Là, une inspiration subite, telle qu’il en naît dans le cerveau seulement aux moments de crise, l’avait empêché d’être chassé, comme il l’aurait infailliblement été sans elle.

Se glissant entre les roues, il était entré dans le véhicule par une portière, tandis que le diplomate et son compagnon sortaient par l’autre.

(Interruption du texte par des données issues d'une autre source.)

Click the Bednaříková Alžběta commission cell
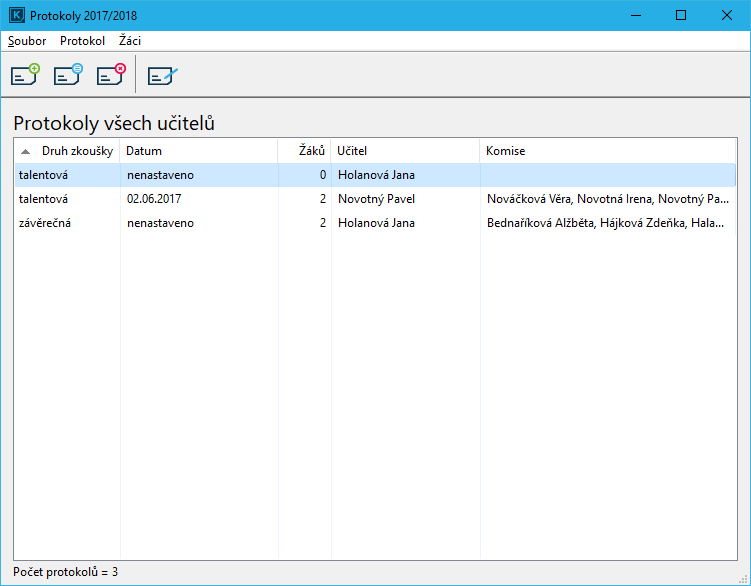Viewport: 751px width, 586px height. tap(605, 223)
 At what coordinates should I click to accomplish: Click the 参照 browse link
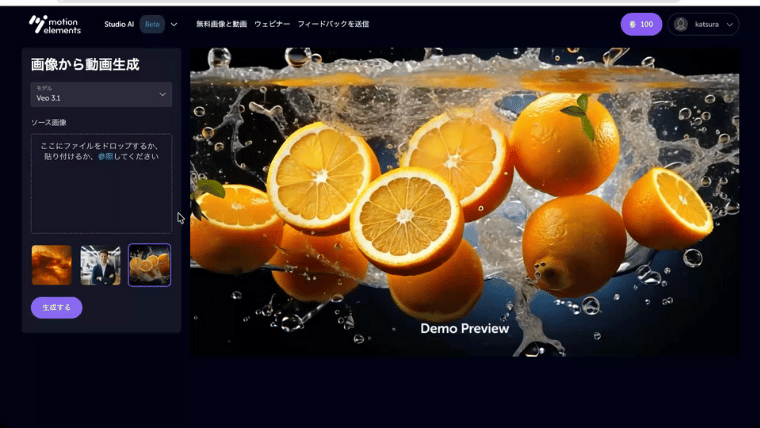pos(105,157)
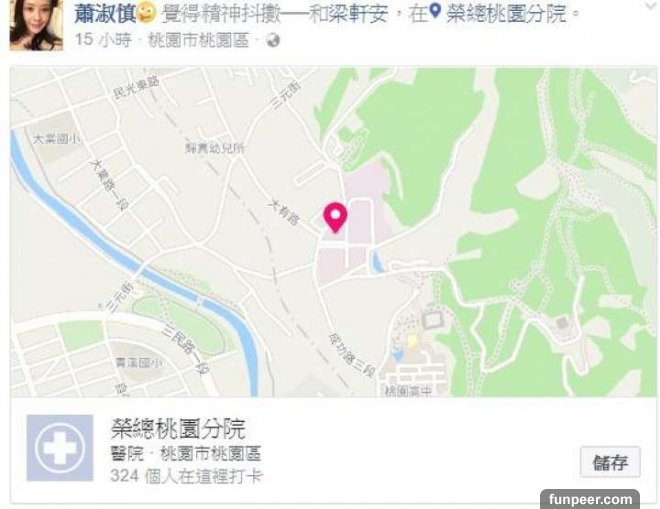Screen dimensions: 660x509
Task: Click 桃園高中 label on the map
Action: click(x=408, y=391)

Accroupi sur les coussins, il les vit disparaître par une petite baie vitrée, s’engager sur les degrés d’un escalier de marbre, et quand il les jugea assez loin, il descendit à son tour de l’équipage, à la profonde stupéfaction du cocher qui, ayant pris deux voyageurs, se trouvait en déposer trois devant la résidence impériale.

Espérat ne lui laissa pas le temps de l’interroger. Il courut à un officier qui passait et l’avait vu sortir du véhicule :

— Monsieur, dit-il avec un aplomb dont il ne se serait jamais cru capable ; je dois rejoindre M. de Talleyrand mandé par Sa Majesté l’Empereur… Pourriez-vous m’indiquer où se trouve le cabinet de Sa Majesté ?

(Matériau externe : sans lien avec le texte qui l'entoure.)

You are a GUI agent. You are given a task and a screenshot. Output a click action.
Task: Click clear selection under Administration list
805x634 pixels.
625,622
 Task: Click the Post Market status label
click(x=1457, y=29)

Comme tous les gens du palais, l’interlocuteur de l’enfant connaissait bien l’équipage simple, sans armoiries, dans lequel Napoléon aimait à faire de longues promenades en compagnie d’un seul aide de camp.

Aussi n’eut-il aucune défiance et désignant la porte, qui tout à l’heure avait livré passage à ceux que poursuivait le fils adoptif de M. Tercelin :

— Là. Montez au premier. À gauche, une ouverture, masquée par des tentures, accède à l’antichambre. Traversez cette pièce et à l’autre extrémité vous trouverez l’entrée du cabinet de Sa Majesté. Au surplus, vous rencontrerez l’officier de service qui vous guidera.

— Merci, Monsieur.

D’un pas rapide, Espérat gagna la porte et s’élança dans l’escalier.

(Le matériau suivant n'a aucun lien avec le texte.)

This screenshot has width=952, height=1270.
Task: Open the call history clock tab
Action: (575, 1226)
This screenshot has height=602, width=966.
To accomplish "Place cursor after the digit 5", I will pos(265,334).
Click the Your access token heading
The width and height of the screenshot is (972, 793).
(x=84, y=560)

L’étage gravi, il aperçut à sa droite un couloir orné de glaces et parsemé de torchères en bronze doré ; à sa gauche, d’épais rideaux de velours pourpre, bordés de larges galons d’or, masquaient l’entrée de l’antichambre.

L’enfant s’en approcha sans bruit et, les écartant avec précaution, glissa par l’ouverture ainsi pratiquée un regard scrutateur.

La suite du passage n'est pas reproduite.